_GIVEN TASK A:_ In the Skyrim screenshot post below, what ruin does Amalthea fight through to reach Neloth's ex-apprentice?

Screenshots

Old Friends

While on Solstheim, Amalthea decided to pay a visit to the ‘shroomtastic little town of Tel Mithryn. 2015-06-29_00012 There’s a fungus among us.

Tel Mithryn is the myco-licious home of Neloth, a powerful Dark Elf and one of Amalthea’s most favorite people ever. She has a mad crush on the witty, tyrannical narcissistic genius, and he’s one of a handful of Skyrim residents for whom Amalthea doesn’t mind serving as errand girl. Hell, if the mer whistled, she’d come running to heel at his feet, tail wagging and pathetically hoping for a pat on the head.

It’s no surprise, then, that Amalthea jumped at the chance to hunt down and kill Neloth’s vengeful, murderous ex-girlfriend. Although, to be fair, Neloth may have given her a slight nudge off the Psycho Cliff.
2015-06-29_00002 2015-06-29_00003 “Oh, Neloth. I would never annoy you by dying.”

After Neloth divined the location of his crazy ex, Amalthea set off to find the unfortunate girl. She fought her way through Highpoint Tower, a ruin filled with flaming fucking spiders. Because how do you make pony-sized spiders even more nightmare-inducing? If your answer is “make them spit fire at people,” then you obviously work for Bethesda.

Although burdened by the knowledge that some major fire-spider PTSD was in her future, Amalthea managed to find and quickly dispatch Ildari. She was rewarded with a ironic dying statement from the troublesome cooze.
2015-06-29_00009 “We’re terribly sorry, ma’am, but your heart stone is out of warranty. Thank you for contacting Red Mountain Customer Service. Goodbye.”

Amalthea freed the lone surviving prisoner of Ildari’s sadistic little empire — Niyya, a sister Redguard. Niyya spoke of the atrocities committed by Neloth’s former assistant; however, she was disappointingly vague.
2015-06-29_00008 “Before I can free you, I’m going to need all the details. It’s just SOP, you know. The Chief would have my badge if I didn’t follow procedure.”

Niyya remained tight-lipped and traumatized. Amalthea explored the dungeon in search of answers but was unable to find evidence of anything particularly innovative.
2015-06-29_00007 2015-06-29_00010 Is this the best Ildari could do? She should have taken some lessons in torture at the College of Winterhold.

Amalthea ran back to the magical mushroom tower to tell Neloth that his ex-apprentice was now dead, and also not a terribly creative sadistic mastermind.

To her delight, Neloth still found her useful and desired her assistance. The besotted Dragonborn eagerly agreed to serve as a volunteer for one of his experiments, and then…then he said the most romantic words she’d ever heard.
2015-06-29_00011 “Oh my Sithis, I think I love you.”

She obediently went out into the world to test her beloved’s spell and make note of any side effects. And there was quite a doozy of one.
2015-06-29_00013 That seems normal enough, amirite girls?

Kicking ass in Solstheim

For your viewing pleasure, here is a lovely gallery in which Amalthea is heroically awesome and Eola is helpful and eloquent.

_SUPPLIED DATA:_
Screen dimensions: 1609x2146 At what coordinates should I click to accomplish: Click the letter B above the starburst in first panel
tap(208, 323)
---
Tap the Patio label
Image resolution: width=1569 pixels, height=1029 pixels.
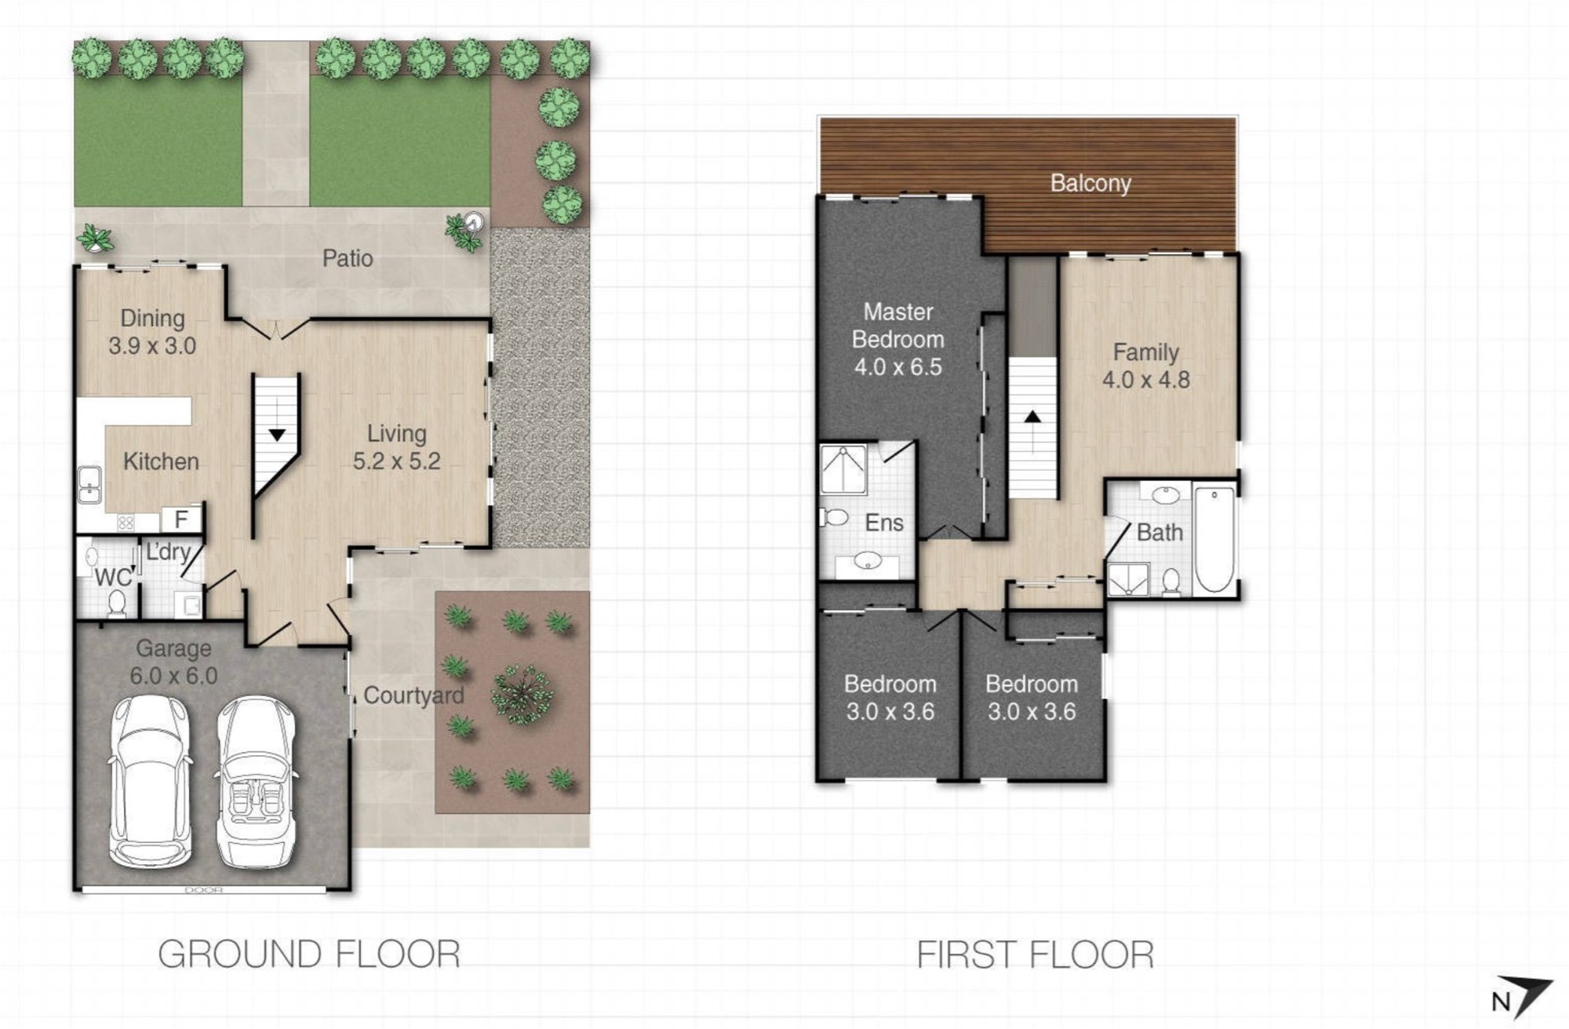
--
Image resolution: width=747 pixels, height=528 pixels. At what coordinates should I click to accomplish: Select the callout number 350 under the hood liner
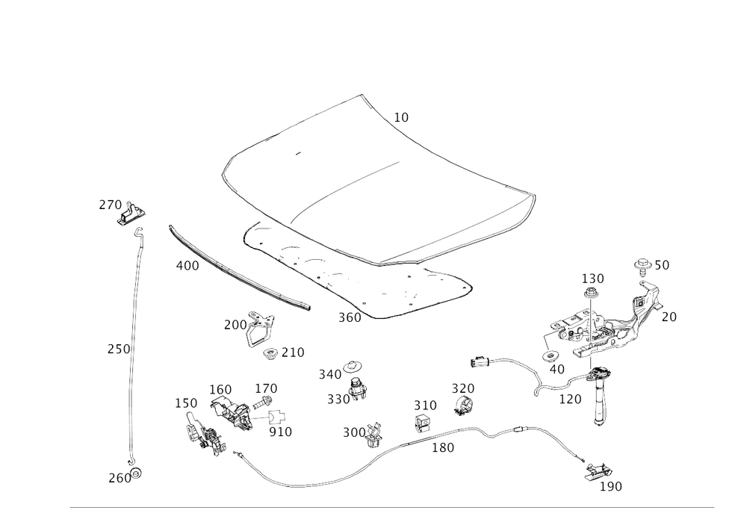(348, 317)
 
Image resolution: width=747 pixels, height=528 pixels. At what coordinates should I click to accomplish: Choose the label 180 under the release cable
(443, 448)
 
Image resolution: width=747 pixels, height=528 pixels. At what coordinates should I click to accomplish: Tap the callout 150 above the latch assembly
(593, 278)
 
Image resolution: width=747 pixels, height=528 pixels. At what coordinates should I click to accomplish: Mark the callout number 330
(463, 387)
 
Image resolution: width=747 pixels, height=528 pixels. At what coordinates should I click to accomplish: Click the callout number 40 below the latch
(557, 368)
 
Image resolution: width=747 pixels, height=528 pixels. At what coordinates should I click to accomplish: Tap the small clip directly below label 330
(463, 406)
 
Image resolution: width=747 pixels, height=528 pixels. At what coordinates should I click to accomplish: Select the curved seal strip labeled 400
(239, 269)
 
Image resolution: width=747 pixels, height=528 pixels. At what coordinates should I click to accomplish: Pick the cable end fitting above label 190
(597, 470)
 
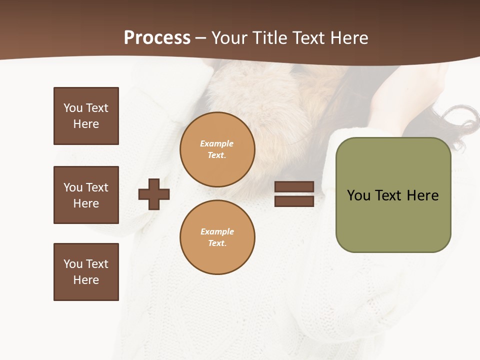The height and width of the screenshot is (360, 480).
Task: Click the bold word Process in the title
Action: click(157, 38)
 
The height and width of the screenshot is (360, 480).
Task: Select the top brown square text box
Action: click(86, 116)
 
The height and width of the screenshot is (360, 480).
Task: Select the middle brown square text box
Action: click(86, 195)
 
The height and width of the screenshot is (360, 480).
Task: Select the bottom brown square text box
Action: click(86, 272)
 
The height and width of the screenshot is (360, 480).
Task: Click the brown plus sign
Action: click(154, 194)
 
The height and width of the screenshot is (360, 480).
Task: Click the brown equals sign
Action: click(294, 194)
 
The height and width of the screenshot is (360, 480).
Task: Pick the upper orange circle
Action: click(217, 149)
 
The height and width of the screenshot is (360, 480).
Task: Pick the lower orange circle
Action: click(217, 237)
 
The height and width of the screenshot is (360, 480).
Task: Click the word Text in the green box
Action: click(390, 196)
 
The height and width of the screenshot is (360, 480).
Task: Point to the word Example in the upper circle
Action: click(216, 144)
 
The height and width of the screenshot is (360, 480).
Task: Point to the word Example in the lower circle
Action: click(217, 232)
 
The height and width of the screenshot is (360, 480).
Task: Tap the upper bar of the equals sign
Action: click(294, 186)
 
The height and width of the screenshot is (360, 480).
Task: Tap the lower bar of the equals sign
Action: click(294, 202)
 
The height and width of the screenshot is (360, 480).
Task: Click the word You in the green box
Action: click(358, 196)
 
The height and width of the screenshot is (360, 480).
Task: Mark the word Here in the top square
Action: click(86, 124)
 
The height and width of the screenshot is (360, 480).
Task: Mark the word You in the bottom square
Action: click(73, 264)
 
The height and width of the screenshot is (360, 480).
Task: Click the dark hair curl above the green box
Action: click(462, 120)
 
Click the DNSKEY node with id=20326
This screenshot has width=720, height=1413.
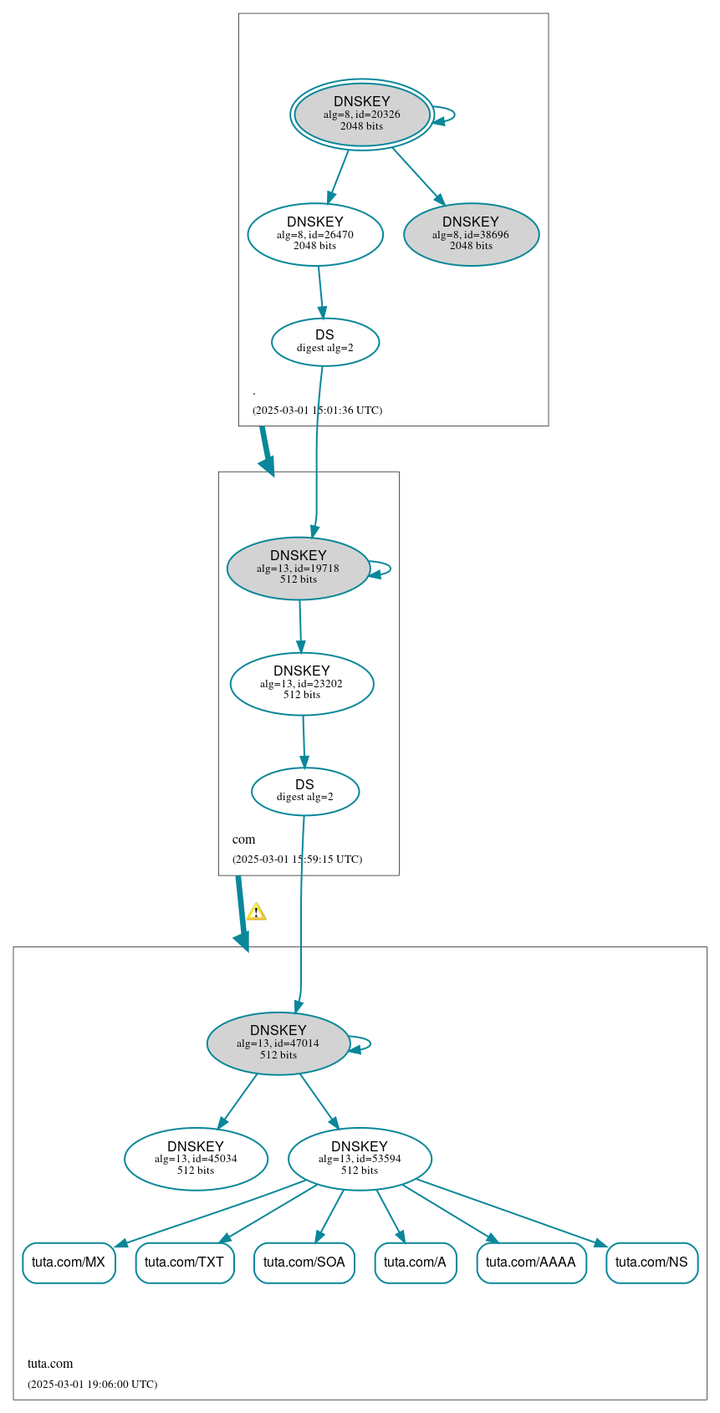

_GIVEN TASK B:_ Count the lines of the rows above that contain the word "circle", and give only the number.

_REPLY A:_ Highpoint Tower

_REPLY B:_ 4